I recently shared my pile of books from the November conferences in the USA – and one of those was the commentary I’m reviewing today. It’s worth noting from the outset that my reason for reading this commentary was part professional (I’m working on a number of projects in Numbers in the next year or so, including a commentary at a level up and a level down from the NICOT, as well as a Lent devotional book) and part devotional (I like to use commentaries to dig into God’s word in my personal devotional time). I’m not reviewing this as an Old Testament Scholar, Hebrew linguist, or Numbers specialist – but as a generalist who finds commentaries fascinating, loves the Bible, and occasionally preaches.
This review is thus idiosyncratic – but I hope it will help some readers make a decision about whether or not this volume is for them. Ashley’s entry in the NICOT series has a good reputation (Ranking #4 on bestcommentaries.com) and this volume updates his work from 1993 – his preface to the second edition is a helpful overview of what’s changed, not least that publications on Numbers have proliferated in the intervening 30-odd years. If you’ve used the NICOT series before (or it’s NT counterpart), the format will be familiar – for anyone else, these are verse by verse commentaries with translation, from a generally conservative evangelical theological slant, but engaging carefully with secondary literature. You don’t need Hebrew to use them – though at points it would help.

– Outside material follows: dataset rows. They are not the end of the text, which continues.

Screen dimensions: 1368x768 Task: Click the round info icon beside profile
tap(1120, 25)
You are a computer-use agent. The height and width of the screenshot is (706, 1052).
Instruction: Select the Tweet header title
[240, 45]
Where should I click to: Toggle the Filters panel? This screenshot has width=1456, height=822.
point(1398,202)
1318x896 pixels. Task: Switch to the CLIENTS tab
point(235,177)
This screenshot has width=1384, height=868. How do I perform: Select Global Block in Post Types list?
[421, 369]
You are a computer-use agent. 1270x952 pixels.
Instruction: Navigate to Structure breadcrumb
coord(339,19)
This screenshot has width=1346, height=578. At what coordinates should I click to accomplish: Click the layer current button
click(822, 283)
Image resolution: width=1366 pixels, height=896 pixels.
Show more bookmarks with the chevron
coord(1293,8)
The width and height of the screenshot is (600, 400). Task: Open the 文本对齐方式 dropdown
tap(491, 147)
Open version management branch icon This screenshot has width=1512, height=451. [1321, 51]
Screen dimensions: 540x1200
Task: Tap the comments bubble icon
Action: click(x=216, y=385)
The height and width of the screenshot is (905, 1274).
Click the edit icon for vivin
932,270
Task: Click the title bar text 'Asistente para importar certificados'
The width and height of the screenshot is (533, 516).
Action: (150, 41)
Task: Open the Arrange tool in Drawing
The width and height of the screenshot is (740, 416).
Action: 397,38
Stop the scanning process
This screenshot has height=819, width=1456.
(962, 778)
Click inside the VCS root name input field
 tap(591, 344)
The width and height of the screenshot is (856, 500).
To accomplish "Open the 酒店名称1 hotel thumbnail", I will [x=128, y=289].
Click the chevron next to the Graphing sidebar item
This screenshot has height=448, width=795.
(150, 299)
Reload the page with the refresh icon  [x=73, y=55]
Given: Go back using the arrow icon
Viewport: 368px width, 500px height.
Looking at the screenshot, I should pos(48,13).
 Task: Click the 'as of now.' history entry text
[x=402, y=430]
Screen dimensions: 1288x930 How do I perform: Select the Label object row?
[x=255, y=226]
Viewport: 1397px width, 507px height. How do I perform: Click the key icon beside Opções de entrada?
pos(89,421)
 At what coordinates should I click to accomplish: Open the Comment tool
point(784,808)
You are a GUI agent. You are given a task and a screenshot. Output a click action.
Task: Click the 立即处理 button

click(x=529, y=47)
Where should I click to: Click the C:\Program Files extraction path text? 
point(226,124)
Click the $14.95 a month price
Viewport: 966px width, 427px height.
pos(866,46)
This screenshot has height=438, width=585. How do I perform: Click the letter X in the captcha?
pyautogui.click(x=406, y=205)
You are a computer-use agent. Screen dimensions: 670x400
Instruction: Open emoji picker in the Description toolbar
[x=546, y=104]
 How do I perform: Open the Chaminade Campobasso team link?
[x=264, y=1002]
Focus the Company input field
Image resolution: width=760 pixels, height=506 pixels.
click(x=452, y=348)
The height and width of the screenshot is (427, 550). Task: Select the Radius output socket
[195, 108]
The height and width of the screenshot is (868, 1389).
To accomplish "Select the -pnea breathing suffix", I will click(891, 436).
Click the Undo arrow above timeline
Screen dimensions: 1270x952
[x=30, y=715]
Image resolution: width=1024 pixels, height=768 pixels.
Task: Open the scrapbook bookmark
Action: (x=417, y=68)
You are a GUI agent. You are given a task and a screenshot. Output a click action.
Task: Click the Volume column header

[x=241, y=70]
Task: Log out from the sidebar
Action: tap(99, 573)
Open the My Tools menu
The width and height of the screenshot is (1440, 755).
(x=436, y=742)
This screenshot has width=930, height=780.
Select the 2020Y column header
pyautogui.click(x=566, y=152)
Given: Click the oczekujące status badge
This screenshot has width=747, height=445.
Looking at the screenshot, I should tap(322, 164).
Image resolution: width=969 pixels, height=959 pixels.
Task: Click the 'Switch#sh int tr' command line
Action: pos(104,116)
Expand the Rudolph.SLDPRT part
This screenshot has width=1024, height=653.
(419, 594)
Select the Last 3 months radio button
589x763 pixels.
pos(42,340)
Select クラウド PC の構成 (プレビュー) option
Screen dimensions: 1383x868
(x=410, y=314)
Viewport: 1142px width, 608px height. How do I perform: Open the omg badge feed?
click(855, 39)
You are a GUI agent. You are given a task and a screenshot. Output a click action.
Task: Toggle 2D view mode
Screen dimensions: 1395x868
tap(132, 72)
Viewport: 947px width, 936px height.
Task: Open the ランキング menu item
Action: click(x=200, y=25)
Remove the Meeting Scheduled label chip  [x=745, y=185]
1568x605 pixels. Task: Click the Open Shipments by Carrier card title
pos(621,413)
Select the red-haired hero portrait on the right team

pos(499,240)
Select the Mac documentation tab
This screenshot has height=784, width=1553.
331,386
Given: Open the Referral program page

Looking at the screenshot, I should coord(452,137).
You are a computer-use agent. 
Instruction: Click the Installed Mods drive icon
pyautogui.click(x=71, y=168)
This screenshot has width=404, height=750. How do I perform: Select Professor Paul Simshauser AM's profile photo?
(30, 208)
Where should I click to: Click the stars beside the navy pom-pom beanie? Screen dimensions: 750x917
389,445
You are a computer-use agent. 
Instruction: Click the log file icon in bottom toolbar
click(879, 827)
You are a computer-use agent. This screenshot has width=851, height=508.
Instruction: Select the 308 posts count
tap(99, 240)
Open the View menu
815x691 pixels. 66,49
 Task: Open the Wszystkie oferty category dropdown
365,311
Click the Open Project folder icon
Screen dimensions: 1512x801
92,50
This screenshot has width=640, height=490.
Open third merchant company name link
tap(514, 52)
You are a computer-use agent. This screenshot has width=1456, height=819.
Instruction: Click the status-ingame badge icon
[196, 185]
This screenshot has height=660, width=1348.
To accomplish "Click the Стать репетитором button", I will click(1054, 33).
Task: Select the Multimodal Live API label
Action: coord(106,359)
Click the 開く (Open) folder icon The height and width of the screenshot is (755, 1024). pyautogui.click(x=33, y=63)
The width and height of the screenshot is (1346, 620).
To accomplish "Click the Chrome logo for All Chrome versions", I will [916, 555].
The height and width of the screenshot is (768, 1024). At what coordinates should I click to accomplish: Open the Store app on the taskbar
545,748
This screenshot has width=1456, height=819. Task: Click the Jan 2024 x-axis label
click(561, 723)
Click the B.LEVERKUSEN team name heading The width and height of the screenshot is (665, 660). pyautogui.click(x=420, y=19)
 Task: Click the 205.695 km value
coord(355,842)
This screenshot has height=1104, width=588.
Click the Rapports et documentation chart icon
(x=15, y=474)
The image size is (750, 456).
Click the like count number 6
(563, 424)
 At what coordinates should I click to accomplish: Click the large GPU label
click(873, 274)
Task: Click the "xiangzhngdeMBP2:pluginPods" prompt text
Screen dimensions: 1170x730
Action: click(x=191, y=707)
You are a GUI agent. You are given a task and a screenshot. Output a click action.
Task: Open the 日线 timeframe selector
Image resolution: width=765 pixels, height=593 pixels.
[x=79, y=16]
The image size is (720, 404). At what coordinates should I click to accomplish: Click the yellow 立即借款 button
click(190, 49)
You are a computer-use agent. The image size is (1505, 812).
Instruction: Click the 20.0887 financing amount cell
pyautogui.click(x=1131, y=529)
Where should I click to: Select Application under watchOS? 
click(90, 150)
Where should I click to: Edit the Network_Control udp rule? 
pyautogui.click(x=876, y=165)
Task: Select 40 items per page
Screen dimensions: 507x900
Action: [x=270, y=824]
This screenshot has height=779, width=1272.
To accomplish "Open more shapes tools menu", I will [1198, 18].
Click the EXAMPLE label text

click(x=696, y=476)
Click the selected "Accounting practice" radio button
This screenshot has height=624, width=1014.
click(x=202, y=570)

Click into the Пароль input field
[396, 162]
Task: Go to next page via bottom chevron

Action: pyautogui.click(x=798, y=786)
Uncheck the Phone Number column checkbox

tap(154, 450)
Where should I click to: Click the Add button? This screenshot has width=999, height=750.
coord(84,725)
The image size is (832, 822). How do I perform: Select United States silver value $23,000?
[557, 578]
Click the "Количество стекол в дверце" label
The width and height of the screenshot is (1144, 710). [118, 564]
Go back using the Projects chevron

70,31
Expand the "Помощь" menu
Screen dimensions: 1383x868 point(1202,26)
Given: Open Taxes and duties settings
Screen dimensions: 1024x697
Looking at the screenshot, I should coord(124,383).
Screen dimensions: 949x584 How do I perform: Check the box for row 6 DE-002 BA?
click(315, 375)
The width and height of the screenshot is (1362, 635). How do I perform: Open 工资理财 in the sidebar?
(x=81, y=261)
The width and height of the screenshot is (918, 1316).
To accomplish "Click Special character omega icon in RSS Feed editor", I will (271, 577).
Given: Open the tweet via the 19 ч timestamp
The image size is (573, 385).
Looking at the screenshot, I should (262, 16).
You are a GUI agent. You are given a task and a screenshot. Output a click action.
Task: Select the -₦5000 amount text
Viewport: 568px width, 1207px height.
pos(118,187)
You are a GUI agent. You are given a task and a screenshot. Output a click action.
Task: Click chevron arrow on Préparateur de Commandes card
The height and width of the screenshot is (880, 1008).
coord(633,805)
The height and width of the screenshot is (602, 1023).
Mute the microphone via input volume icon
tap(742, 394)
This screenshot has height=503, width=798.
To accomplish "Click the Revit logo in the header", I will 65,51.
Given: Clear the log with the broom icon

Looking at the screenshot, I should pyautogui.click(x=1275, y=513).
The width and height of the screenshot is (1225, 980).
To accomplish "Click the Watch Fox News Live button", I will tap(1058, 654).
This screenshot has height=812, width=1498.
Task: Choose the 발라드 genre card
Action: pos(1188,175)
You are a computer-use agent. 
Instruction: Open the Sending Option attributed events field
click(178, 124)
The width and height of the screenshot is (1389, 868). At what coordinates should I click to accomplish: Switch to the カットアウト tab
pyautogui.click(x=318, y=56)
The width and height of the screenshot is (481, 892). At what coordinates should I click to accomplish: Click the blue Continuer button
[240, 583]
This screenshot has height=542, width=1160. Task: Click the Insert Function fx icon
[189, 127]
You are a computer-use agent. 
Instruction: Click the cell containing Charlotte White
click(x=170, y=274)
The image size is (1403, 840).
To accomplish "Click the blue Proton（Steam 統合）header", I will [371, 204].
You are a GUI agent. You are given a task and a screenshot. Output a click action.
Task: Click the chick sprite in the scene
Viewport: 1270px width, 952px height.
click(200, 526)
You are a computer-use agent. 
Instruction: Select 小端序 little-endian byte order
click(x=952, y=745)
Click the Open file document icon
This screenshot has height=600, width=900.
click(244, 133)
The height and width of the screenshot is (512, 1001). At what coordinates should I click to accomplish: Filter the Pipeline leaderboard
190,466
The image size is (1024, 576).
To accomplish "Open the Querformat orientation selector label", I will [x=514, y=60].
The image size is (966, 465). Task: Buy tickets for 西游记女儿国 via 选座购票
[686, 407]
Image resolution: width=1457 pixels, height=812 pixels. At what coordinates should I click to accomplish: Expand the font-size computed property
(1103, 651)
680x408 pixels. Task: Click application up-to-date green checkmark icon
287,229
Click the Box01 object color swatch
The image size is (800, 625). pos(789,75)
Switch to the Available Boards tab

Numbers is not a book that is traditionally exciting for study or regularly preached – but Ashley’s work confirms that it is deep and rich, and should be read more widely. Not for nothing does he comment on 7:10-88 that “This passage is one of the most repetitive and, consequently, one of the most ignored passages in the Old Testament“. Some readers may feel that way about Numbers – this commentary shows some of the depth and riches to be found in this seemingly repetitive and oft-ignored book. Ashley does some engagement with source critical issues, but as he notes (p. 160), “What is important for our purposes of commenting on a text is it’s final form, not hypothetical predecessors of it. The text we have contains all sources.” This is a commentary that deals with the text we have, and this focus is important. Even the seemingly never-ending lists and data have real theological meaning – for example, commenting on the census, Ashley writes “Here at the end of the period, the comment is made that the death sentence had been carried out; only Caleb and Joshua (and Moses) were left from the names counted in the first census. The census was written proof that God’s word had been kept” (p. 482, my emphasis). The complex relationship with Moses that Numbers represents is highlighted by Ashley: “2 Moses wrote down. This is the only place in Numbers that mentions Moses writing” (p. 558).
There were a couple of biblical-theological themes that Ashley’s work made sing for me. A key one – and part of the concern of Numbers in particular and the later Pentateuch more generally, is that of retirement and transition. In Numbers 8:25 (in Ashley’s translation) we read “from fifty years of age, one shall retire from the service of the work, he shall do no more work” – not something I remember from Sunday School, but an interesting tidbit. Leadership in general is a key focus in Numbers – whether it is “Crises of authority along the way” (comment on 11:1-12:16, with 11:1 containing the wonderful phrase, perhaps familiar to church leaders, “murmuring their misfortune”); God’s leadership as being constant and ongoing (“The hymnic participle, however, describes action as ever in progress – God is always bringing the people of God out of Egypt, out of the wilderness; it is always a present reality” p. 428); or the fact that even in the dense lists and detailed description, “it surely does give some of the first glints of messianic hope, even if only in a highly indirect form…” (p. 449).
This is a thorough and helpful commentary, which by and large manages to keep moving through the complex and dense book of Numbers. Certainly it held this readers attention – and were I to be preaching Numbers, it would be off the shelf and on the desk pretty quickly. As is ever the case with Eerdmans NICOT/NICNT volumes, this is a beautifully produced hardback that is a pleasure to use. My only negative comment (Again, as a non-specialist!) would be that the introduction was perhaps a little cursory – but, as ever, all commentaries are a balancing act. The back matter (indices of Authors/Subjects/Scripture and Other Ancient Texts) is thorough and helpful, and there are two interesting excurses on ‘Large Numbers’ and ‘The Levites in the Book of Numbers’.